> EXERCISE INSTRUCTIONS: Add 109 to every coordinate in the answers, then write out again, requests included, the rows from the line with "This screenshot has height=919, width=1920." up to and including the line with "pyautogui.click(x=178, y=19)". Leave the pictures out.

> EXERCISE MATERIAL:
::::

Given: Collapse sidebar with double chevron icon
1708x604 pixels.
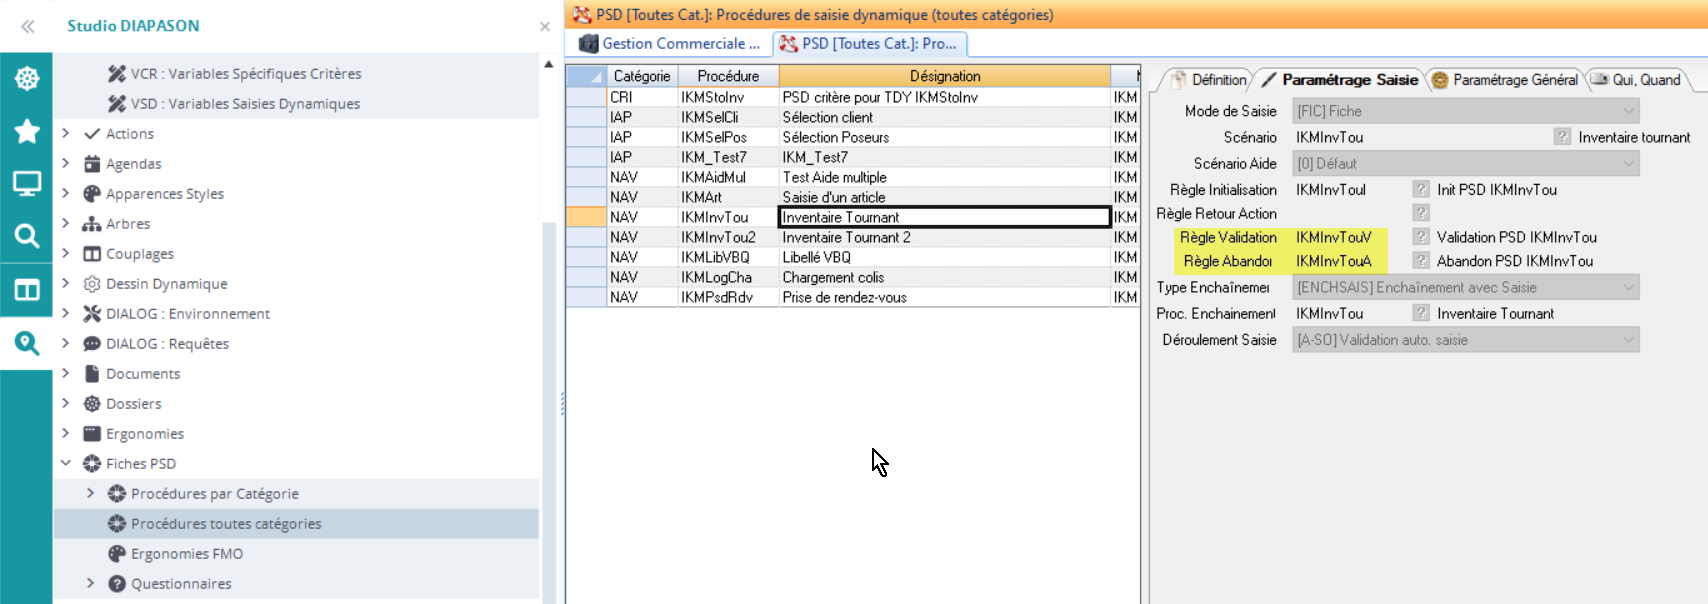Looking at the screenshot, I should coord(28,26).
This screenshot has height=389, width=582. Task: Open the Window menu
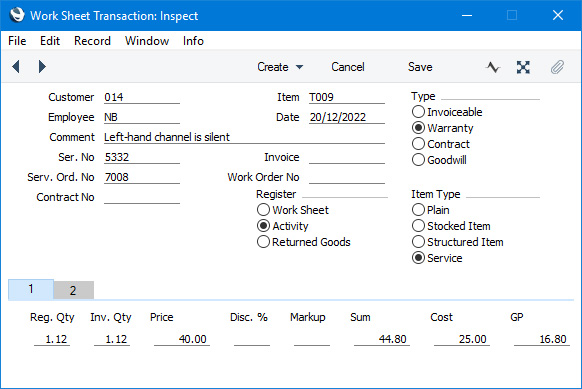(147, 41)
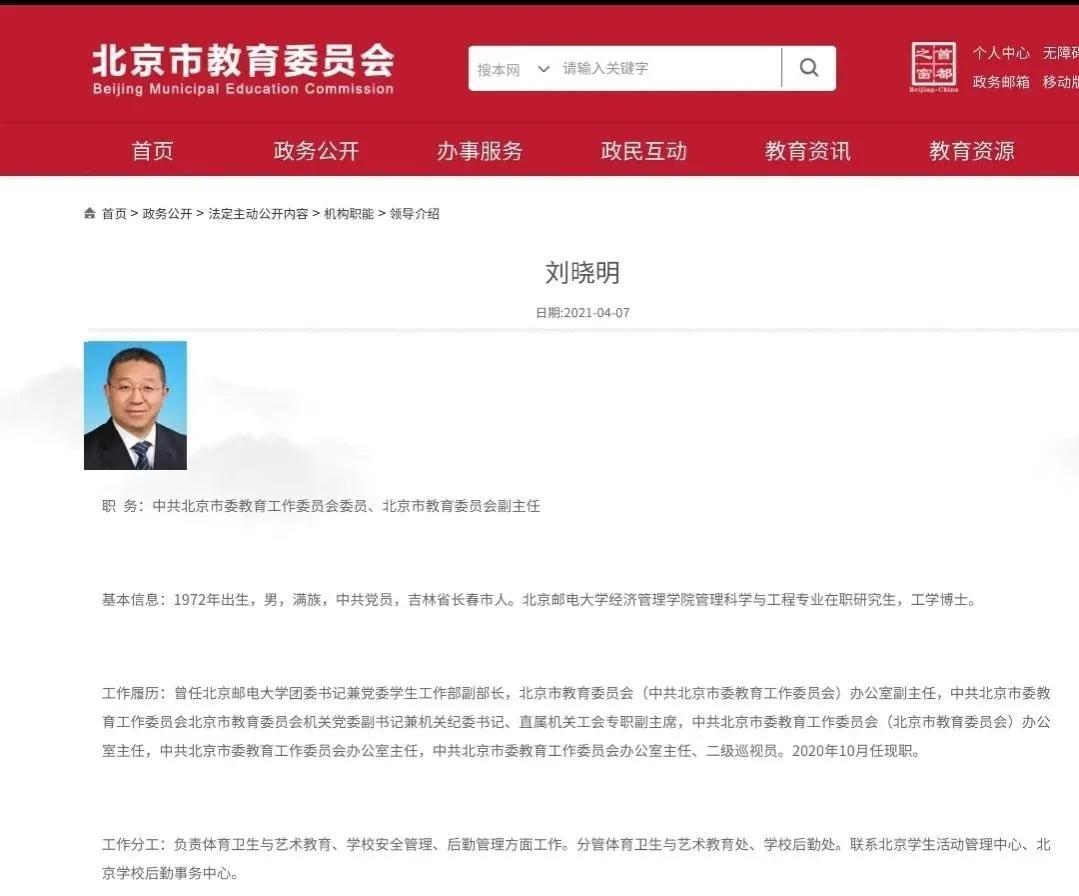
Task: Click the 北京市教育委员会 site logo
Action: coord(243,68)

::::

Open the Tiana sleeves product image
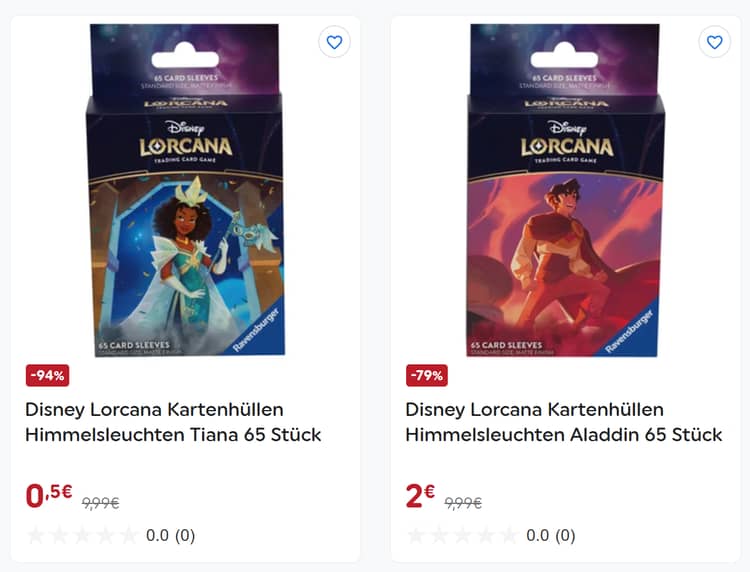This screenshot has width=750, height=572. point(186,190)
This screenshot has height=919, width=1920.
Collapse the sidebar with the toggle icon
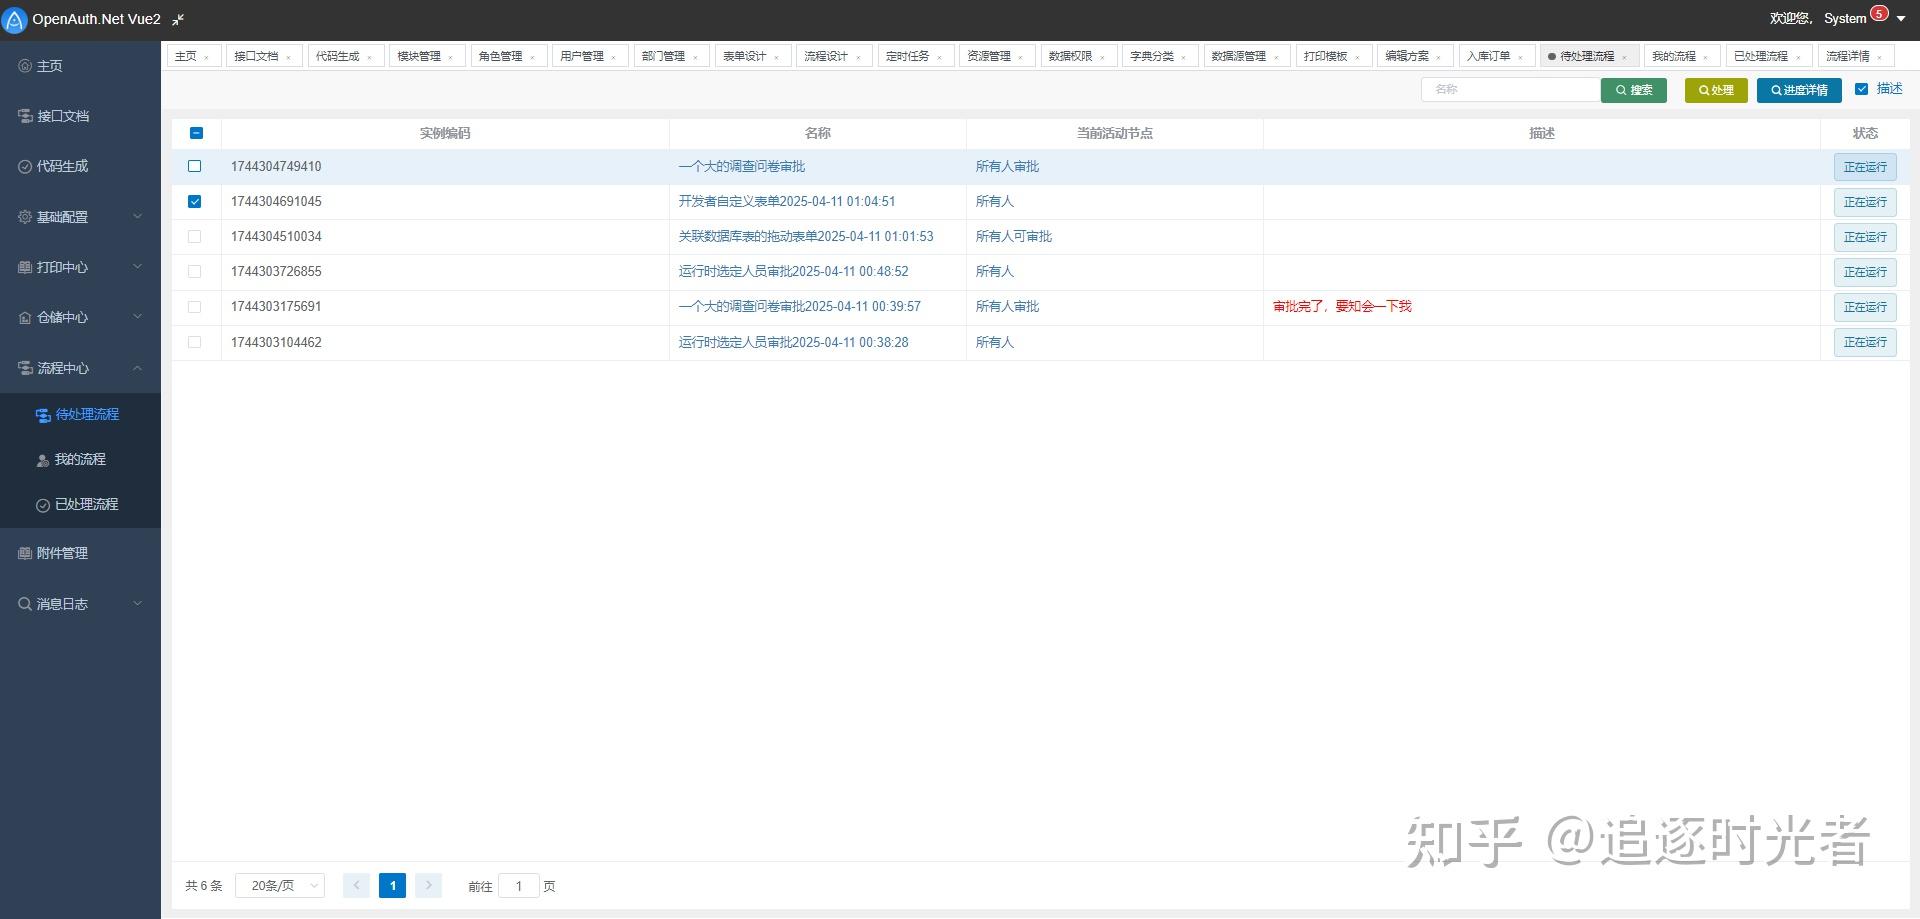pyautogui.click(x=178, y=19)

::::

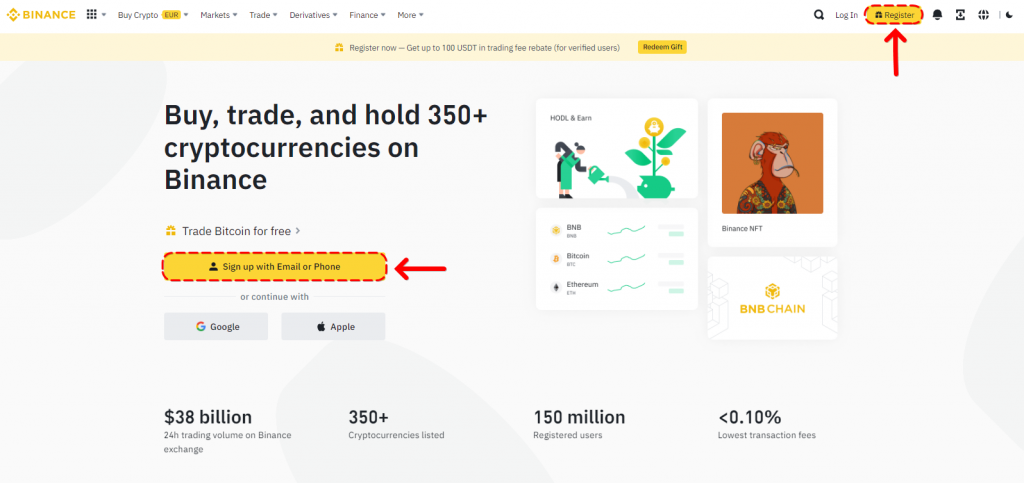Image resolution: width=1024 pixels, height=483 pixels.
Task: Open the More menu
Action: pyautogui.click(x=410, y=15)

::::

> ANSWER TO THE PROBLEM:
This screenshot has height=919, width=1920.
Collapse the sidebar with the toggle icon
pyautogui.click(x=287, y=128)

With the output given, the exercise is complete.